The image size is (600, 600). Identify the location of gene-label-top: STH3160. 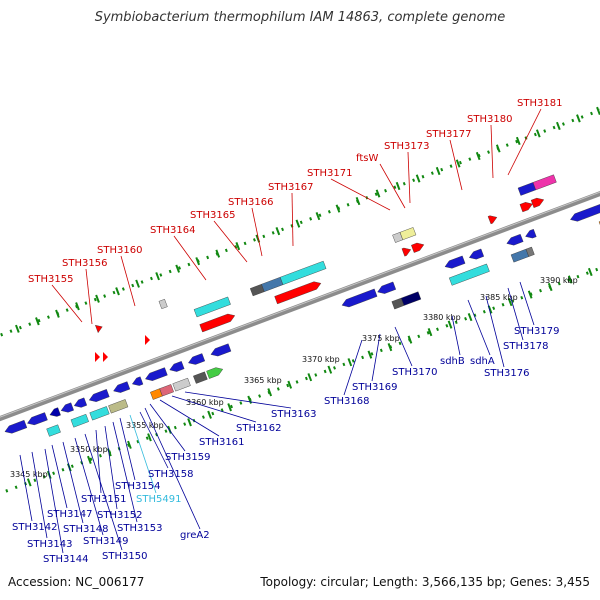
(120, 250).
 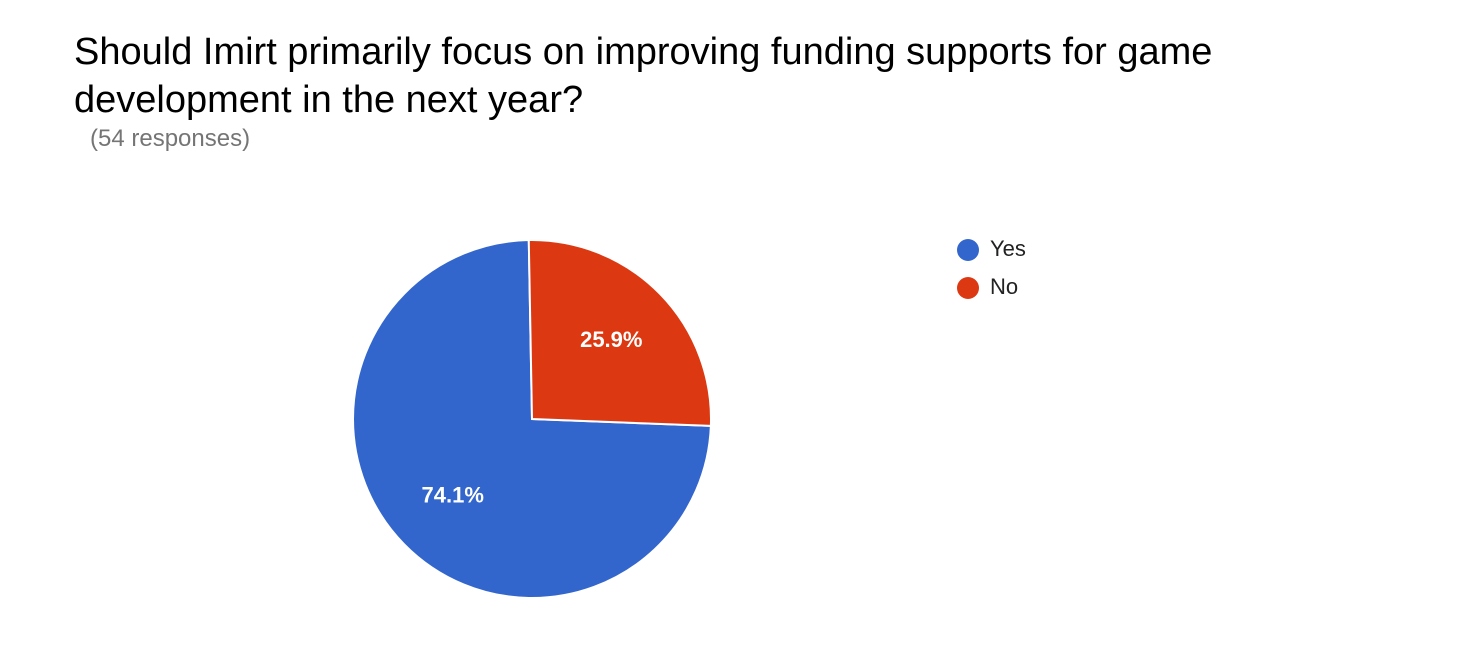 What do you see at coordinates (170, 138) in the screenshot?
I see `response-count: (54 responses)` at bounding box center [170, 138].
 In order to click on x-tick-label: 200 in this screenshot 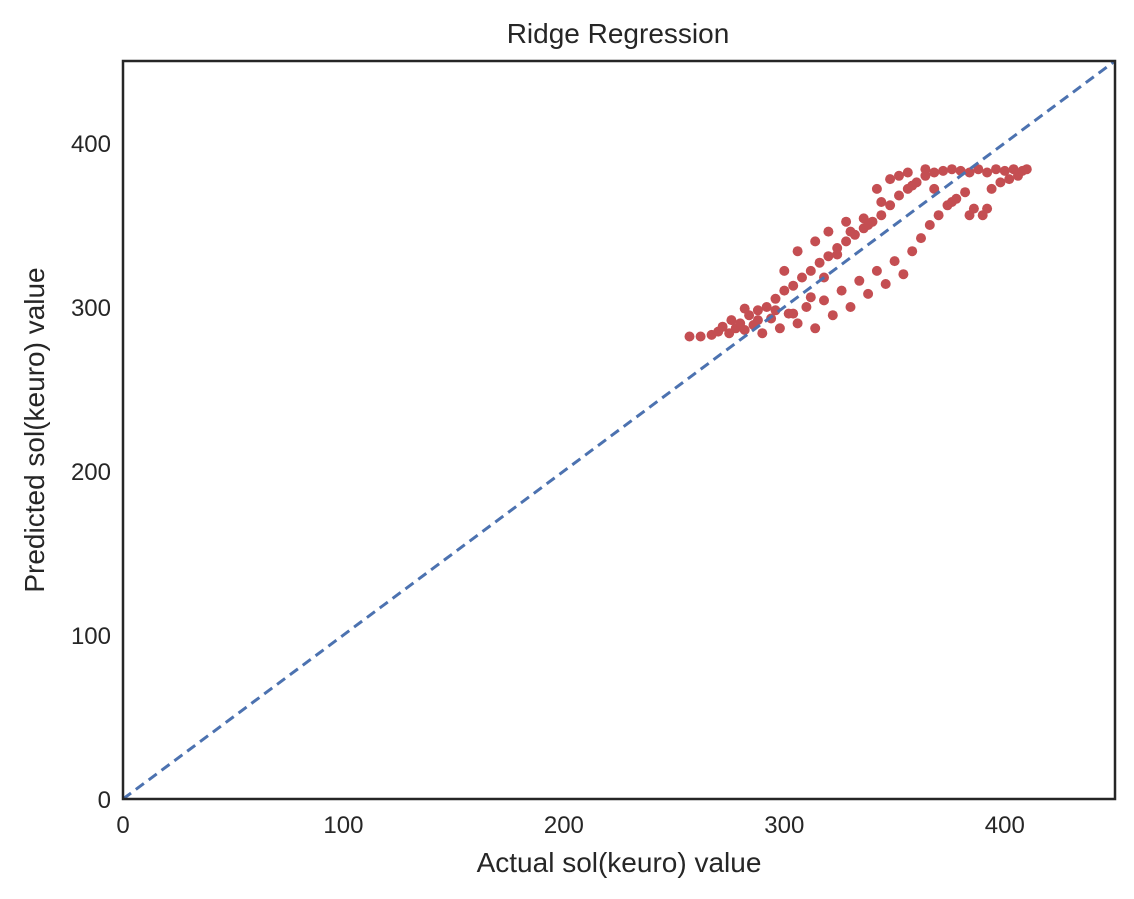, I will do `click(564, 826)`.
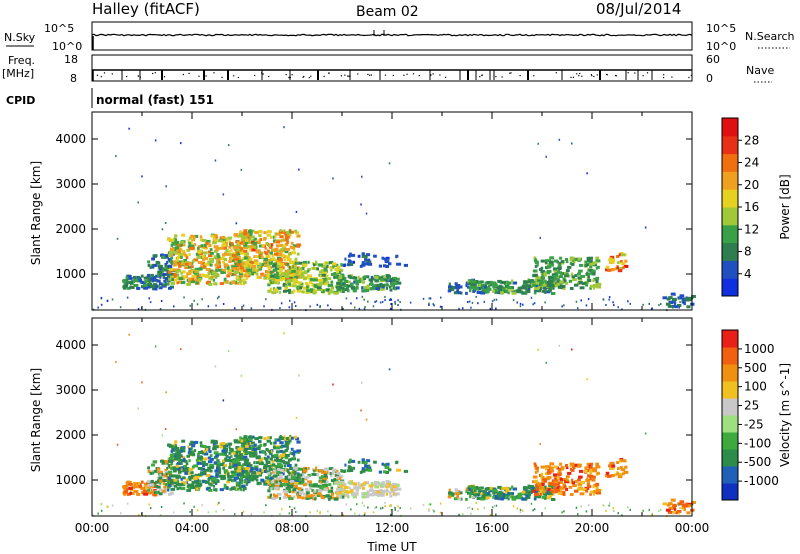  I want to click on x-tick-label: 12:00, so click(392, 528).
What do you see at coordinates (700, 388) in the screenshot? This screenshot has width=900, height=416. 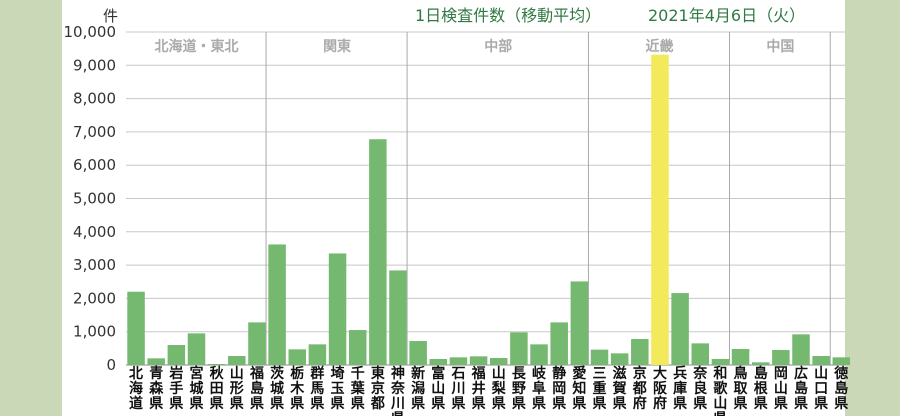 I see `x-tick-label: 奈良県` at bounding box center [700, 388].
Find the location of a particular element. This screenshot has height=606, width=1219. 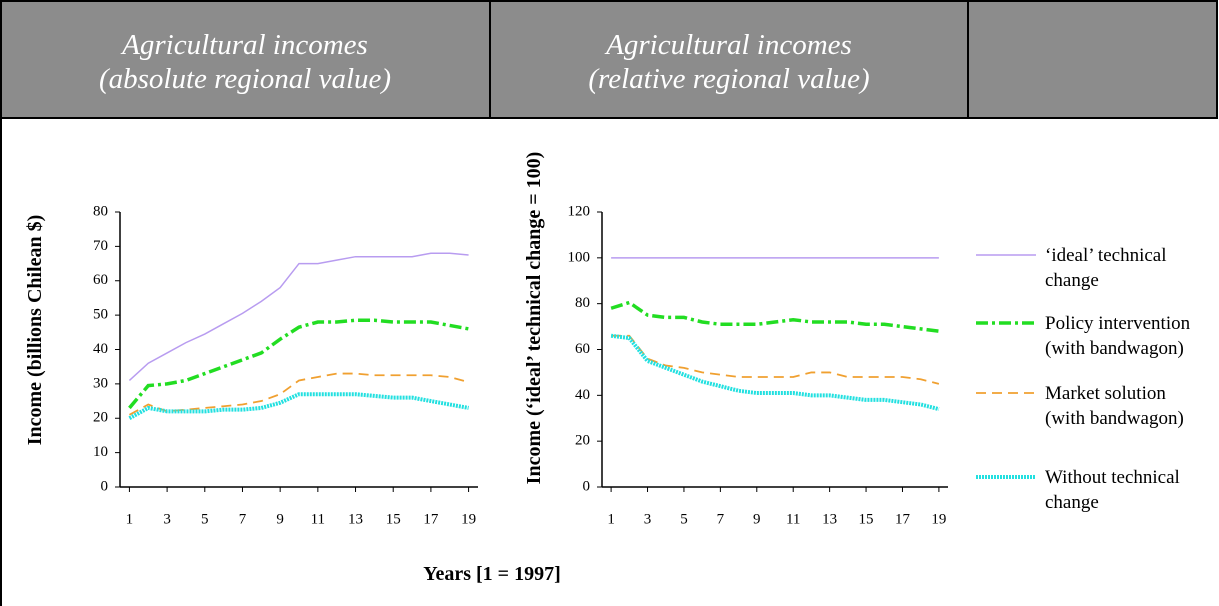

y-tick-label: 120 is located at coordinates (580, 211).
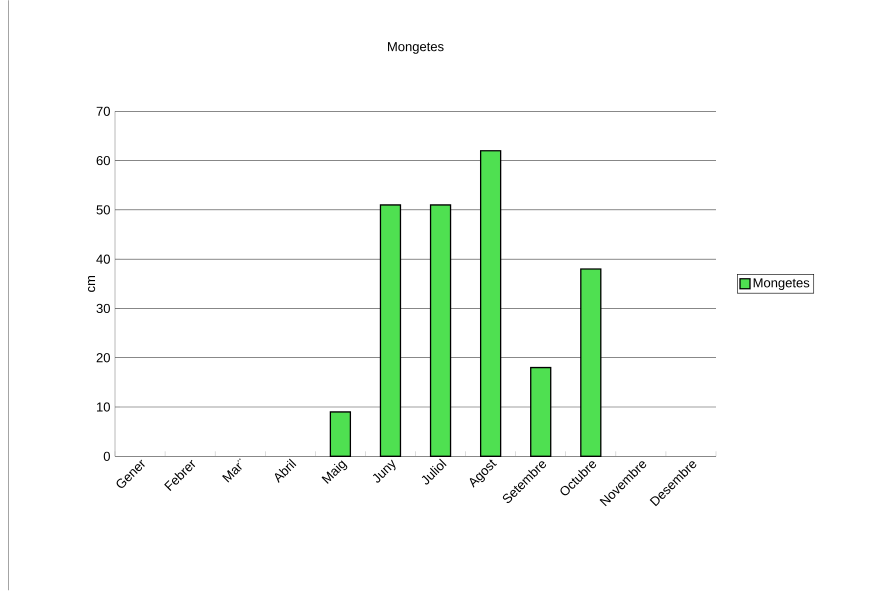 This screenshot has height=591, width=873. I want to click on y-tick-label: 70, so click(103, 111).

----

# What you need to do:
Rewrite the lines from the beginning of the records through the line containing "center [170, 138]." as a numbered list, leaving out blank lines and pictures.

# Written response:
1. The image size is (600, 600). Identify the location of gene-label-top: STH3160. 
2. (120, 250).
3.   What do you see at coordinates (170, 138) in the screenshot?
4. I see `response-count: (54 responses)` at bounding box center [170, 138].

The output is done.